> Collected data:
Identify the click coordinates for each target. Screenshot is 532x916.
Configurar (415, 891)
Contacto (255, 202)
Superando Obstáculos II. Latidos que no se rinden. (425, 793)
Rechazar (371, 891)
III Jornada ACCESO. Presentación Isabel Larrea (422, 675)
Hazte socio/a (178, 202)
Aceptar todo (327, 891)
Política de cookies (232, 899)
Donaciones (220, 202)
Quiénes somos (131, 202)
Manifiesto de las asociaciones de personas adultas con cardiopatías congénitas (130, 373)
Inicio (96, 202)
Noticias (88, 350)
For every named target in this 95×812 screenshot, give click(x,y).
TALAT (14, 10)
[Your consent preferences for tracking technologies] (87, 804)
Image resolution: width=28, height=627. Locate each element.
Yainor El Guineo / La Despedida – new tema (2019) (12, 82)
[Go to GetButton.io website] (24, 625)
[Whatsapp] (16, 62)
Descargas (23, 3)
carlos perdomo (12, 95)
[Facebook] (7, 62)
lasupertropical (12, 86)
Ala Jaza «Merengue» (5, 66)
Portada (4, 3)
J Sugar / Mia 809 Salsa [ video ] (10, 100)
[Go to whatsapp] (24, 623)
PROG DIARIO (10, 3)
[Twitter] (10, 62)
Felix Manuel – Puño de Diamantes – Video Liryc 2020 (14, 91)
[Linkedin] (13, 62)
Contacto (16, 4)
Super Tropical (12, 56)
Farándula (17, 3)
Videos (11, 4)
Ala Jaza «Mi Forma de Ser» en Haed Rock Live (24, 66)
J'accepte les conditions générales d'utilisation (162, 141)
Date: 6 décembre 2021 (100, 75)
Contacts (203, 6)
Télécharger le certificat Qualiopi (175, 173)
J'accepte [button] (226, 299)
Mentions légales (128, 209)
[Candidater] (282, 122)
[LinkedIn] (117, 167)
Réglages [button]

> Stated task: Rewrite every line from the one containing "Manifiesto de las" to the one containing "Contacto (16, 4)", keeping the lines that carry no coordinates. Shift each coordinate value by adding 8 to it.

> Solution:
Manifiesto de las asociaciones de personas adultas con cardiopatías congénitas (138, 381)
Inicio (104, 210)
Noticias (96, 358)
For every named target in this 95×812 screenshot, give click(x,y).
TALAT (22, 18)
[Your consent preferences for tracking technologies] (95, 812)
Image resolution: width=28, height=627. Locate each element.
Yainor El Guineo / La Despedida – new tema (2019) (20, 90)
[Go to GetButton.io website] (32, 633)
[Whatsapp] (24, 70)
Descargas (31, 11)
carlos perdomo (20, 103)
[Facebook] (15, 70)
lasupertropical (20, 94)
Ala Jaza «Merengue» (13, 74)
Portada (12, 11)
J Sugar / Mia 809 Salsa [ video ] (18, 108)
[Go to whatsapp] (32, 631)
PROG DIARIO (18, 11)
[Twitter] (18, 70)
Felix Manuel – Puño de Diamantes – Video Liryc 2020 (22, 99)
[Linkedin] (21, 70)
Contacto (24, 12)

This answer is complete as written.